As mulheres também têm tido papel de destaque no debate sobre a melhoria da oferta de serviços públicos em Passarinho. Mesmo antes de a notícia sobre a remoção iminente se espalhar, as moradoras se engajaram na campanha Cidades Seguras para as Mulheres, promovida pela organização humanitária ActionAid e que relaciona a falha na oferta de serviços à insegurança de gênero nos espaços urbanos. O objetivo é conseguir o compromisso dos gestores públicos na melhoria de iluminação, transporte e segurança, por exemplo, a fim de prevenir a ocorrência de agressões, assédios e estupros nas ruas das cidades. Em julho, um grupo de mulheres realizou um lanternaço em Passarinho e caminhou pelas ruas mais escuras da comunidade segurando lanternas, denunciando que aqueles eram pontos de insegurança. (Veja aqui o video).
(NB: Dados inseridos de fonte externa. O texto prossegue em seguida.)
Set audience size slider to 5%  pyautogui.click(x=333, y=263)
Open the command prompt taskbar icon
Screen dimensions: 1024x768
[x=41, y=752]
Outro apoio à luta dos moradores de Passarinho foi do grupo Direitos Urbanos, muito atuante na resistência do #OcupeEstelita, e que ganhou o noticiário internacional e nacional em junho, após uma arbitrária tentativa de desocupação do terreno realizada pela Polícia Militar de Pernambuco, ordenada pelo governador João Lyra, o mesmo que decretou Passarinho área de interesse público. O grupo tentou reforçar a estratégia de visibilidade da ameaça enfrentada pela comunidade vizinha a Olinda, que chegou a receber atenção da mídia local e reverberou nas mídias sociais.

“A vitória de Passarinho é emblemática, pois a função social da propriedade deve prevalecer. Mostrou que é possível que o Judiciário e o Executivo levem em consideração os clamores e a realidade social”, comenta Rud Rafael, integrante do Direitos Urbanos e do Centro Dom Helder Câmara de Estudos e Ação Social (Cendhec), que também atua em Passarinho.

Passarinho é dividido em duas áreas, cortadas por um rio que recebe o nome da comunidade, afluente do rio Beberibe. A ocupação ganhou força depois que o Governo do Estado comprou e loteou um dos lados para receber moradores de áreas de risco do Recife nos anos 1980. O outro lado, uma área de mata, começou a ser ocupado por famílias na mesma época. Mas o processo só ganhou força nos últimos oito anos, quando a comunidade passou a se estruturar e a receber investimentos públicos, ainda que insuficientes. Agora, depois do susto do risco de perder suas casas e da percepção do poder da organização comunitária, os moradores não querem deixar passar a oportunidade de tornar Passarinho não só o lugar onde vivem, mas o lugar onde vivem com qualidade e dignidade.

Foto: Resistência em Passarinho, PE. Foto de Márcio Santos / Divulgação.